Within this blog post, I will delve into topics such as hardware, k8s workload, resolving storage dilemmas, and k8s maintenance, providing a comprehensive overview of my journey with this technology.

But let's start...

Hardware Issue

As I discussed in my previous blog post detailing the construction of my k8s cluster, I arranged my five Raspberry Pi 4B+ devices in a stack. However, it soon came to my attention that one of the Pis was experiencing issues. The problem manifested in the form of intermittent reboots, which occurred unpredictably. Sometimes, the Pi would reboot after just one day, and at other times, it would run for over a week before restarting. There were even days when it would reboot twice.

Initially, I suspected that overheating might be the cause of the problem, so I adjusted the cooling fan that cools the Pis. However, this proved futile. I also checked if any script was causing the reboots, but my efforts yielded no results. I tried to narrow down the issue by monitoring the system log using the command journalctl -f -p 3, but this too failed to provide any useful information. Switching from Ram-based logging to disk-based logging was also to no avail.

I even attempted to swap out the USB-C cable and tried changing where the cable was plugged into the power supply. Additionally, I updated the DietPi OS and the Raspberry Pi firmware regularly, replaced the network cable, and performed several other troubleshooting steps. However, none of these measures resolved the problem.

There are only three options that I have yet to try:

  • Swapping out the USB stick from which the OS runs. However, doing this would require reconfiguring k8s and would entail several steps to bring it back to the same OS/k8s state it is currently in.

  • Switching to RaspbianOS instead of DietPi. This would be a time-consuming task and would require a lot of configuration work, similar to the previous option.

  • Changing the problematic Pi's position in the cluster stack. Unfortunately, this is the most challenging option as the faulty Pi is in the middle of the stack. It would necessitate disassembling the entire Pi cluster stack and reassembling it with a different Pi in the middle. It would take at least a day or two to confirm whether the Pi is still rebooting after making this change. Therefore, I have yet to attempt this.

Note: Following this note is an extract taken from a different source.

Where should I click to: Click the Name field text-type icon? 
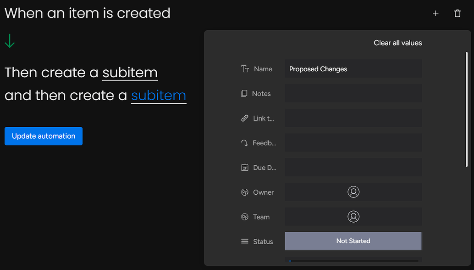[245, 68]
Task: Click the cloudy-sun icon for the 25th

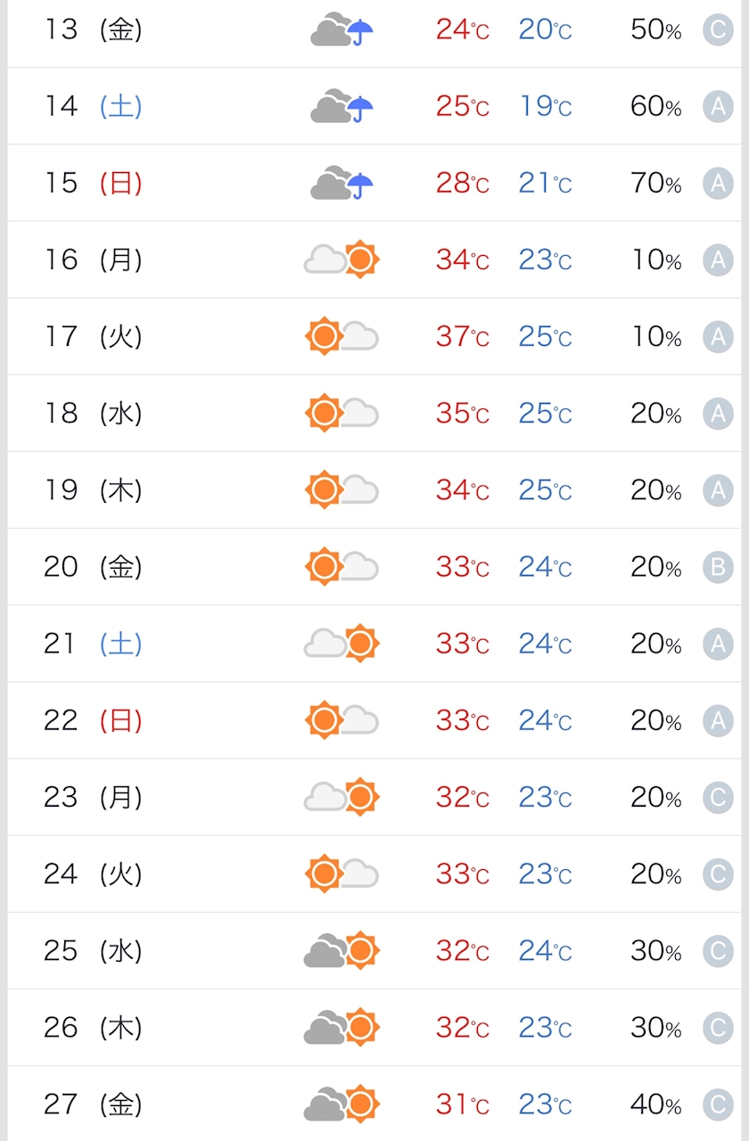Action: [342, 950]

Despite knowing that I must ultimately address this problem, I am choosing to view it positively. I now have a Chaos Monkey in my k8s cluster, which enables me to check if the cluster remains stable even when one server is rebooting. Unfortunately, the unexpected reboots have had an unintended side effect, which I will describe in a section below.

K3s Maintenance

Just like with old steam and fuel engines, it's important to regularly check and maintain the oil, coolant, filters, and fuel/water levels of machines running k8s.

In my case, this means taking care of the OS, k3s, and the apps running on it.

DietPi Update

Let's start with the OS. Since I installed DietPi, I've decided to do updates every three months. First, to avoid too much disruption to a smoothly running system, and secondly, because it's time-consuming to update five Raspberry Pis.

Updating DietPi is straightforward. Use dietpi-update and follow the steps.

Tip: Before you do this, make sure you have disabled the "Headless" mode. I didn't do that, and I had to troubleshoot one of the Pis that got a different IP, and I could no longer reach it via SSH. I had to attach a keyboard and monitor to log in locally and fix the problem.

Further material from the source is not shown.